Now let’s take a look at what the parents at the finest and most expensive private boarding schools in America want from schooling. I’m talking about the twenty ritziest private boarding schools in America. Schools like Groton, and St. Paul’s, and Deerfield, and Kent.

The schools have had an enormous effect on 20th century Society through the efforts of their graduates. Because of that importance, I’ve reduced the practices in these places to a formula so that you can see clearly that there’s nothing they do that isn’t easily within your reach. The formula looks like this in an elite boarding school.

But, I’m going to warn you in advance to take careful notice that none of the principles these wealthy parents seek costs the single penny to develop. I don’t think they know that. That everybody could do one or all of these things with their own kids just as well as Exeter or St. Paul’s could.

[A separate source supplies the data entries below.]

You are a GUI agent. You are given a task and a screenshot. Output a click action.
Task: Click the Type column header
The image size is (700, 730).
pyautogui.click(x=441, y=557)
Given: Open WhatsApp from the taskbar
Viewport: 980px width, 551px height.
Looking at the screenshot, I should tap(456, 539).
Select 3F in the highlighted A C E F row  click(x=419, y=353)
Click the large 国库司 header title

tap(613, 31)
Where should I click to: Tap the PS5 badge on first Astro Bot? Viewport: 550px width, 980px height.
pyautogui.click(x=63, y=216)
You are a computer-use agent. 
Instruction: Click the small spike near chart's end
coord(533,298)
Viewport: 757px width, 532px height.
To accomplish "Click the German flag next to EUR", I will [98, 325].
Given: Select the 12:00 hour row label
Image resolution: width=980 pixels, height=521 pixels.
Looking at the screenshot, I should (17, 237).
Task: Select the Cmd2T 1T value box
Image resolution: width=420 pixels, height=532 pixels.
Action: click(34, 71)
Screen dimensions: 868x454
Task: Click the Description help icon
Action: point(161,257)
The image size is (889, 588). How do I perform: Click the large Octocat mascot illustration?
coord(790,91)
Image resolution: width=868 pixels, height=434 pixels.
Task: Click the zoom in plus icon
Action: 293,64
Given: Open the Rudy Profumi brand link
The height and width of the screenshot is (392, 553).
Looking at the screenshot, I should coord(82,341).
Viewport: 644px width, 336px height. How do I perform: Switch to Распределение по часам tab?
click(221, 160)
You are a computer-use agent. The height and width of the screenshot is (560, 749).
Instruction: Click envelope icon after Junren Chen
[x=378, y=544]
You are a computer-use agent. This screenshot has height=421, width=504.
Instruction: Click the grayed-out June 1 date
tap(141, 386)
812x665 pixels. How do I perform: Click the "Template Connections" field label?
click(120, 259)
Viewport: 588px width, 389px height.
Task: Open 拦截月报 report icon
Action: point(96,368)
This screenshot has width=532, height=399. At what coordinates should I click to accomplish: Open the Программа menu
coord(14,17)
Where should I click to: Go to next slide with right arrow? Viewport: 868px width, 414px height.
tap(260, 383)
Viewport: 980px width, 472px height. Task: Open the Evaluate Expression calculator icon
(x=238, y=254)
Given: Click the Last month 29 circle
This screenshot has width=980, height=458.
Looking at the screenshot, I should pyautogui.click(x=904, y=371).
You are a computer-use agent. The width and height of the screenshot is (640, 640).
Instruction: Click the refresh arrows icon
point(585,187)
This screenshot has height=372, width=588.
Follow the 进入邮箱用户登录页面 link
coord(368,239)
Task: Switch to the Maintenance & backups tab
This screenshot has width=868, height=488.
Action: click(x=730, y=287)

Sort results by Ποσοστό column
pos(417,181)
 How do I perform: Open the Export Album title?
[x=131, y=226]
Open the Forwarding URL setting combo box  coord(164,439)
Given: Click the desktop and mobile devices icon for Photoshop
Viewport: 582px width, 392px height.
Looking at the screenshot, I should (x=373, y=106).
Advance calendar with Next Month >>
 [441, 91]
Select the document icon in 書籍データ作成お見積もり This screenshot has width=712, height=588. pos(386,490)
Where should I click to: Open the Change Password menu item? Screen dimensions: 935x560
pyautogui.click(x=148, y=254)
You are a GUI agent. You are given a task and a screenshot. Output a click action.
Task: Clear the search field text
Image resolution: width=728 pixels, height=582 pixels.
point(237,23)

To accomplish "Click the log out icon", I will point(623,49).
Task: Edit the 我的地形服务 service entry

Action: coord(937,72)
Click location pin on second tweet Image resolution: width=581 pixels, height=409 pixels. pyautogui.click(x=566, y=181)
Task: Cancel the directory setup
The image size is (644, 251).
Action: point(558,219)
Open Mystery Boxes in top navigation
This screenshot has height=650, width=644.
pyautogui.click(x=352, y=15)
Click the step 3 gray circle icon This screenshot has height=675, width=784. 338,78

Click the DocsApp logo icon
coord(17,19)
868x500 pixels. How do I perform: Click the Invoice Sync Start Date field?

  1. Elite private schools want their children to learn good manners and to display those manners to everybody, even the humblest person, without thinking about it. So the manors would be reflexive. That’s because they know that manners will make their children welcome everywhere, even in strange settings where they’re not known, someone will recognize that this is a well-bred person.
  2. The second thing elite private school parents want is hard intellectual knowledge taught to their children, undiluted; they don’t want it watered down.
  3. Elite private school parents want their children to be advised only by people that they personally respect and Trust.
  4. The next thing elite private school parents want is that their children be taught love and appreciation for the land, for the natural world of plants and animals, not for the scientific knowledge but because they recognize that unless you have a relation with nature, that’s easy your life becomes lonely and barren and abstract. That’s why these rich kids ride horses and sailboats. Not for the competitive sports aspect of it, because it puts them in touch with nature.
  5. Next, they want their children to develop a public sense of decorum so that they can adapt naturally to every setting they find themselves in without provoking anger or opposition.
  6. They want a common core of Western culture taught, not so they can pass tests, but so that all the generations the grandparents the parents and the children are certain to be comfortable with a shared set of ideas and tastes and values.
  7. Elite boarding school parents want leadership exercises taught to their children. That’s an important ongoing theme of curriculum. They are not interested in their children being part of a managed herd.
  8. A major concern of boarding school parents is that their children get individual attention.Their children are in small classes. By small, I mean nine or less.
  9. They want continuous pressure put on their children to stretch their individual limits. That is, if you find four or five talents emerging, you don’t allow the kid to be satisfied with minimal performance.
  10. There’s an emphasis in elite schools on hands-on, face-to-face experience. You never go to a book if you can go to the person who wrote the book or someone close to that person. You get as close to the origin and the idea as possible.
  11. There’s an emphasis on writing. Homeschoolers read well but they don’t necessarily write so well. 300 words is good enough for a lot of uses. But if you can write a thousand words you can hold your own in any sort of debate, you can write op-ed pieces for the newspaper …it isn’t very hard to do.
  12. They want kids at elite schools to develop the power of accurate observation. They don’t have to be Picasso or Rembrandt. They have to accurately transcribe what they’re able to see. The reason Charles Darwin’s book made such an enormous impact was Darwin drew; there are thousands of drawings in the book. And they’re not Rembrandt, but they’re accurate enough that you can see what the thing is.
  13. Have experience with the master creations of music, of painting, of sculptor, of architecture, dance, poetry, the other arts. And have a familiarity with folk art as well.
  14. Scientific knowledge of the sky above and the earth below.
  15. Practice in learning how to handle pain. Physical pain, emotional pain, and intellectual pain. If you wonder where the tremendous American interest in sports came from, it comes from the aristocratic boarding schools of England.
  16. The development of a determination to demand the highest quality performance from yourself. Even if other people say hey that was wonderful, and you know that it’s a lot less than you could have done I think you’re better off.

Conclusion

Nothing I thought was an education, and nothing that the wealthiest people in the country think is an education costs anything at all. Fifty million public school children in the United States could be reared this way. It wouldn’t cost anything.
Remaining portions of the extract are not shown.